**What the exercise asks:** Up to and including the line holding "This screenshot has height=258, width=382.", write out the data exactly from its first line, but not the pictures.

**Study material:**
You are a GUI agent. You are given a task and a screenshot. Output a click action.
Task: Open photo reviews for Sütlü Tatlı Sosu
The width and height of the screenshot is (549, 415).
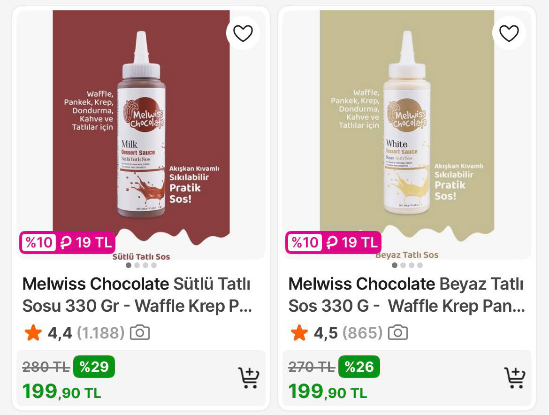click(140, 332)
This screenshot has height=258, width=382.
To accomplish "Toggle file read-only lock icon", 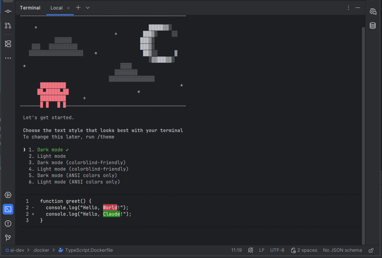I will click(x=371, y=250).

**Result below:**
You are a GUI agent. You are given a task and a screenshot. Output a click action.
Task: Open photo reviews for Sütlü Tatlı Sosu
The width and height of the screenshot is (549, 415).
click(140, 332)
This screenshot has height=258, width=382.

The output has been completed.